Text provided:
====================
45 ESGE/EHMSG/ESP recommend against the use of other specific drugs or supplements (including probiotics) for chemoprevention in any clinical setting outside of clinical studies. [Modified]
Conditional recommendation/Low quality; 96 % agreement.
Statins There is no adequate evidence from RCTs, but observational studies suggest a lower risk for GC in individuals on statin treatment. Several meta-analyses report a risk reduction of 30 %–40 % [364] [365] [366] [367] [368] [369] [370]. However, publications that included a distinct analysis of data from Western populations show less of an impact (10 %–20 % risk reduction) compared to Asian cohorts [366] [367] [368] [370]. There is a general agreement across these publications that there is broad heterogeneity between studies and a high likelihood of publication bias. There are no good data on the impact of statin intake on the risk for precancerous conditions of the stomach, but one Korean study addressed the risk of metachronous lesions after endoscopic resection of early GC [371]; statin intake resulted in a risk reduction of over 80 % in the multivariate analysis (HR 0.17, 95 %CI 0.13–0.24).
====================
How to complete this task:
Continue the guideline passage on statins and gastric cancer risk, starting after its final sentence. The material that comes after this excerpt has no connection to it.
====================
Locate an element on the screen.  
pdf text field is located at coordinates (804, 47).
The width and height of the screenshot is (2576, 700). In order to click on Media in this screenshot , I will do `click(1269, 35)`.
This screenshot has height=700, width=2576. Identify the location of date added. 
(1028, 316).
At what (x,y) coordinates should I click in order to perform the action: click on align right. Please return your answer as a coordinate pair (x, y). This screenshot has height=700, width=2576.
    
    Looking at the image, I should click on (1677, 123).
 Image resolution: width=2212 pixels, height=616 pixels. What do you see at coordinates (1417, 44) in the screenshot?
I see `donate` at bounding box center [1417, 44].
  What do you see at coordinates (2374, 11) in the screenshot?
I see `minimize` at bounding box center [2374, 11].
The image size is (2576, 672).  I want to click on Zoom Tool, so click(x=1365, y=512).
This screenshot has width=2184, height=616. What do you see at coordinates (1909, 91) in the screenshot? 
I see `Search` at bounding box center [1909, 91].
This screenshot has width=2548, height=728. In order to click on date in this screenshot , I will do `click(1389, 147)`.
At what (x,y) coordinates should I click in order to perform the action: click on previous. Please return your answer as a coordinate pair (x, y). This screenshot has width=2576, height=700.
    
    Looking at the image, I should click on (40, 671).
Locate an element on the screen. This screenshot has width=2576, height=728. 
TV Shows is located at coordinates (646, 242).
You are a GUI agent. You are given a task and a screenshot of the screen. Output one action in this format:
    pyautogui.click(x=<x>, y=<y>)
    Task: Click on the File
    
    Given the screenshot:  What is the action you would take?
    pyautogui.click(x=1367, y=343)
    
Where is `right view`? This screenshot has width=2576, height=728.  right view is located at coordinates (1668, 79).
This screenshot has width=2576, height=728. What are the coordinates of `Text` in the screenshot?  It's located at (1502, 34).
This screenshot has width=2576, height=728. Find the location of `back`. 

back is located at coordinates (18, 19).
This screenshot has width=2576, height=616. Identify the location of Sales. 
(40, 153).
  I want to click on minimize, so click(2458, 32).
====================
Response to this exercise:
COX-2 inhibitors Meta-analyses have highlighted the role of COX-2 inhibition as an effective approach in GC prevention [372] [373] [374]. Nevertheless, more recent studies on this topic remain mostly elusive [375]. A 2013 prospective nonrandomized study on the role of selective COX-2 inhibitor treatment in patients with precancerous gastric conditions demonstrated intestinal metaplasia regression was more frequent in patients on celecoxib after H. pylori eradication after 1 year (44.3 % vs. 14.3 %) [376]. Other studies suggest that inhibition of COX may slow progression of gastric precancerous conditions. A double-blind RCT, including 1024 participants who received H. pylori eradication treatment or placebo followed by celecoxib or placebo showed that regression of gastric precancerous conditions significantly increased both in the eradication group (59 % vs. 41 % placebo) and in the celecoxib group (53 % vs. 41 % placebo) [377]. However, in this study no statistically significant benefit was observed for celecoxib after H. pylori eradication.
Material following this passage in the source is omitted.